Anonymous Goose Blog
Published on

Seeking Hamlet: Part I

I've been playing around with Java's nio lately and ended up doing some simple experiments around The Tragedy of Hamlet. In a nutshell, I want to get the byte offsets for each word in the play, such that given a word, I can easily navigate to any of its locations in the file and do something there.

Do what? you ask? I have no idea. That's something for my future self to think about when it's time to write the second part of this blog post.

The Approach

Keep in mind this is a very first draft, so the final code may end up looking quite different

I'll take advantage of the file being comprised only of ascii characters. Additionally, words are being processed as if they were only composed of alphabetic chars, so the word pardon't will be split in two: pardon and t. I may look into ways of fixing this later but for now I don't see it as too big of an issue.

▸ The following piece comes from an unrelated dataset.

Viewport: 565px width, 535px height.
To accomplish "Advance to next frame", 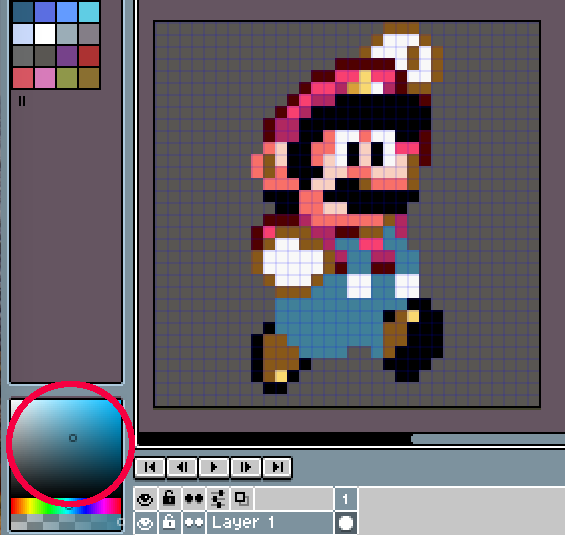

The Word class represents a single word and is backed by a byte[], also all chars are lowercased during the instantiation of a Word. For the actual file preprocessing, I read the file using 4Kb blocks and extract the tokens looking for continuous subarrays of alphabetic characters. One thing to keep in mind when doing this, is that it is possible to get to the end of the read data while in the middle of a word, so this also has to be taken care of.

The Result

The program prints the found tokens and their locations in the file. This byte offset can be used to get quickly to that location in the file and do things like getting the context in which the word appears:

> java SeekingHamlet

...
truth is present at locations: [8568, 27105, 45865, 54909, 56900, 157694]
try is present at locations: [56982, 57377, 98890, 110856, 122254, 134053]
tugging is present at locations: [123350]
tumbled is present at locations: [137178]
tune is present at locations: [86164, 180204]
tunes is present at locations: [155659, 165195]
turbulent is present at locations: [78513]
turf is present at locations: [135858]
turk is present at locations: [102215]
turn is present at locations: [47572, 74113, 82705, 99355, 102210, 110242, 117111, 142126, 146140, 166505, 179981, 187163]
turneth is present at locations: [147855]
turns is present at locations: [143499]
tush is present at locations: [2435, 2441]
tutor is present at locations: [88659]
twain is present at locations: [99941, 120469]
twas is present at locations: [67866, 70041, 70579, 167019]
tweaks is present at locations: [76685]
tween is present at locations: [173348]
twelve is present at locations: [1235, 21908, 29200, 96383, 179240]
...

> tail -c +78513 hamlet.txt | head -n 5 # navigate to the byte offset of 'turbulent' 
turbulent and dangerous lunacy?
  Ros. He does confess he feels himself distracted,
    But from what cause he will by no means speak.
  Guil. Nor do we find him forward to be sounded,
    But with a crafty madness keeps aloof

Get the code here.

Is this useful? no clue, but it is fun.